First, if your property does not need an EPC (for example, if you have had the same tenant since before 6 April 2008), you will not be affected until you need an EPC. Second, the change only applies to new lettings. So a tenancy within a fixed term, or even during a holding over period, will not immediately be caught (though they would on renewal). Fast forward another 5 years, to 1 April 2023, and the limitation will apply to all tenancies (this phasing in being the so-called ‘soft start’). It also seems likely (but not yet confirmed) that in time the minimum energy rating will be increased, so that property efficiency is gradually improved. But that’s getting ahead of ourselves. Let us for now concentrate on the more imminent change.
Property owners should now be identifying properties in their portfolio with a low EPC rating. Those with an F or G rating will clearly require thought as to the measures which could be taken to improve energy efficiency before 2018. However, those with an E rating should also be considered. Why? Because for many properties the EPC will be due to expire not long after the new regulations come into force, and it cannot be assumed that a current E rating will remain when the property is re-assessed. Changes in buildings regulations, amongst other matters, could well see the property’s rating drop.

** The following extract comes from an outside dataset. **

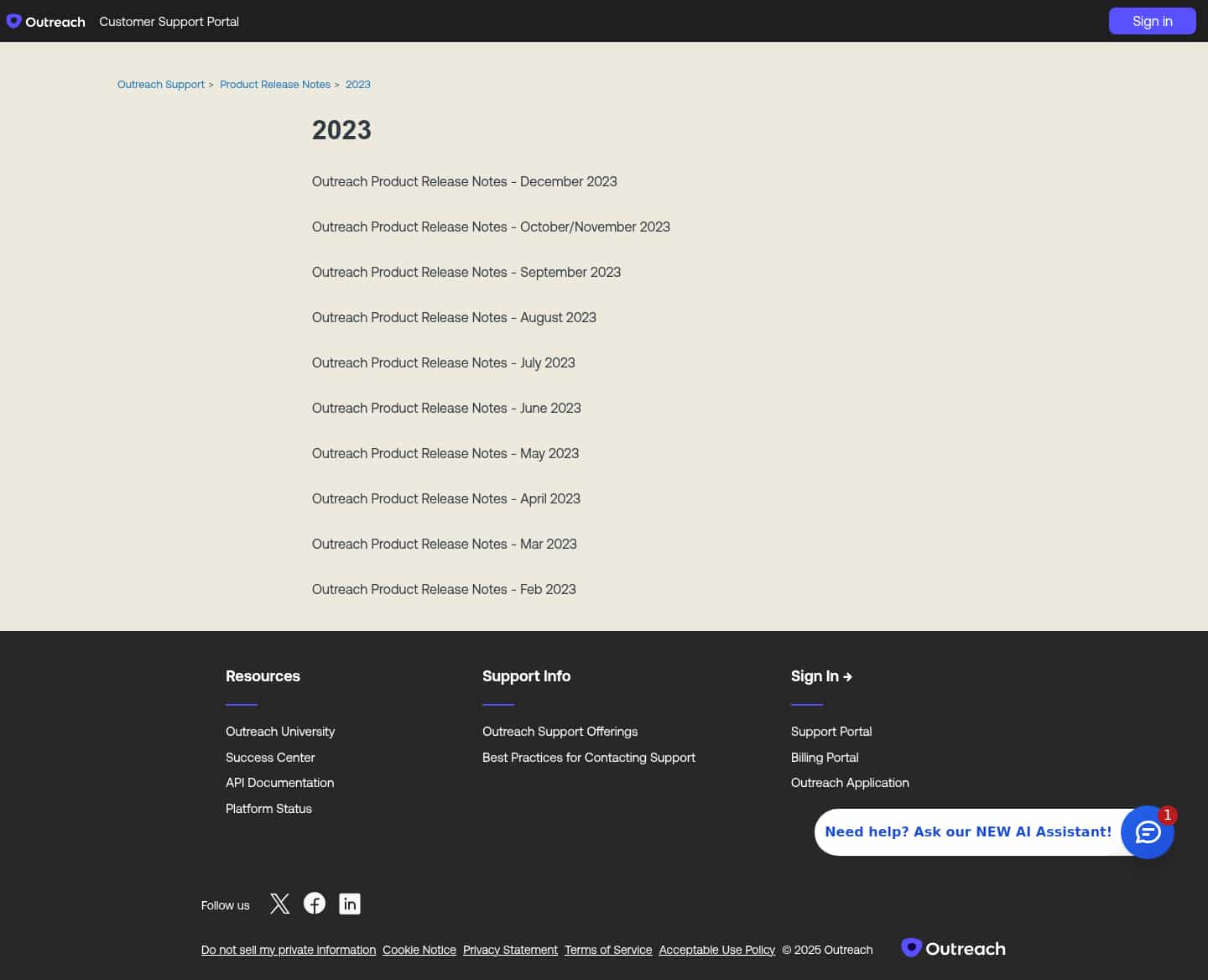Click the Sign in button
The image size is (1208, 980).
1153,21
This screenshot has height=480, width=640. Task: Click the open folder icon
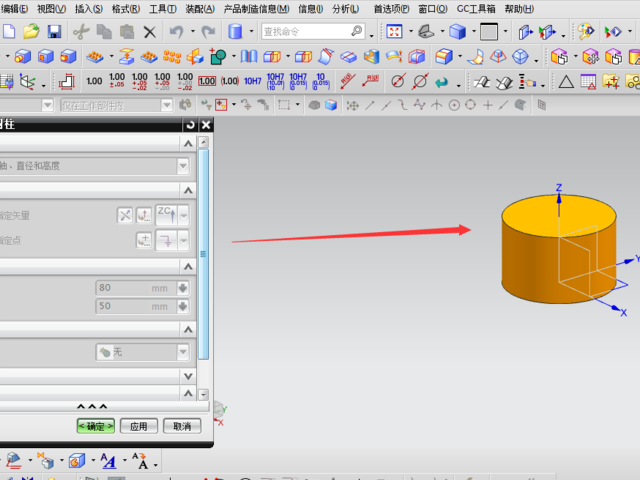coord(31,32)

Having carried out this initial review, owners can then consider works which could be effected and whether, despite the EPC rating, an exemption might apply. The main ones will in practice be that:
- The improvements are not cost effective (meaning in most cases that they will not pay for themselves through a reduction in energy bills within seven years);
- Despite making reasonable efforts, the landlord cannot get consent (e.g. from tenants, lenders or superior landlords) to carry out the works;
- Expert advice shows that the works will reduce the property’s value by at least 5%, or wall insulation required will damage the property.

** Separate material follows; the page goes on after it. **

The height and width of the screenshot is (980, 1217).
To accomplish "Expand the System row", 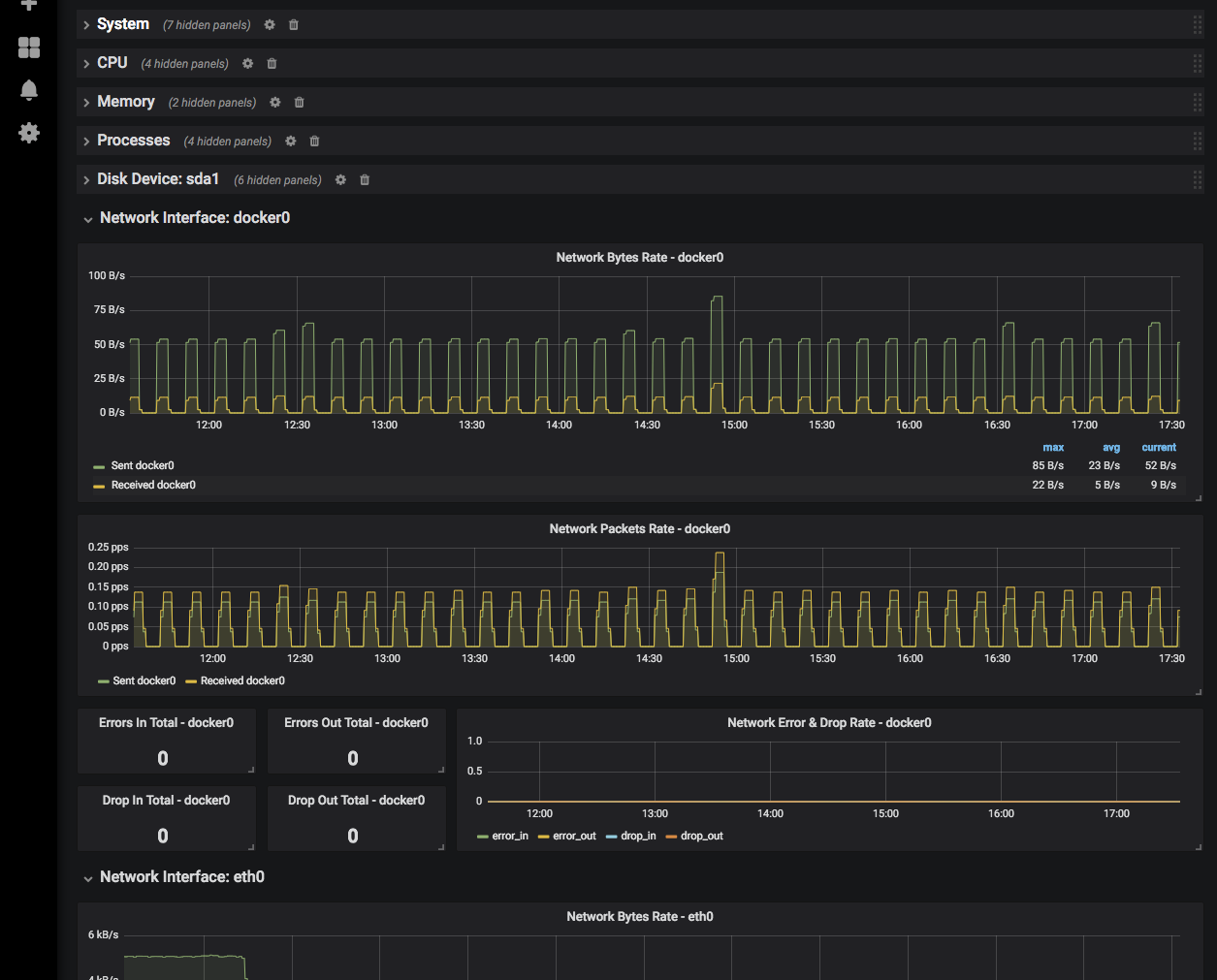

To take advantage of an exemption, you must register it on the central PRS Exemptions Register. The exemption will then last for 5 years.
If an exemption does not apply, landlords will need to consider when works will be carried out. Ideally they will be scheduled during void periods. There will inevitably be a lead in period, and so careful management of any upcoming tenant exits will be required. There is also a potential impact on dilapidations claims which will need to be considered too.
What happens if you do not comply with the regulations? Will the tenancy be void, or the tenant forced to vacate? Despite concerns that might be the case, the regulations do not have that effect. However, there are penalties. Fines can be imposed up to a maximum of £150,000. There are also ‘naming and shaming’ provisions, with the relevant breaches and amount of any fines levied being recorded on the PRS Exemptions Register.
Whilst 2018 may still seem some way away, there is potentially much to be done to comply with the MEES regulations before then. Portfolio reviews, assessment of improvements works and their effects, seeking consent for works, securing valuation advice, applying for exemptions, managing tenant renewals/exits, scheduling works and considering dilapidations will all take time. Suddenly 2 years is not sounding such a long time after all, and landlords would be well advised therefore, to be looking at the issue now.
UPDATE (APRIL 2016): The PRS Exemptions Register was due to be available for registrations from 1 October 2016. Under draft Regulations before Parliament however, this is proposed to be delayed until 1 April 2017 to allow “additional time to design and fully user test the Register, ensuring an optimal customer experience.”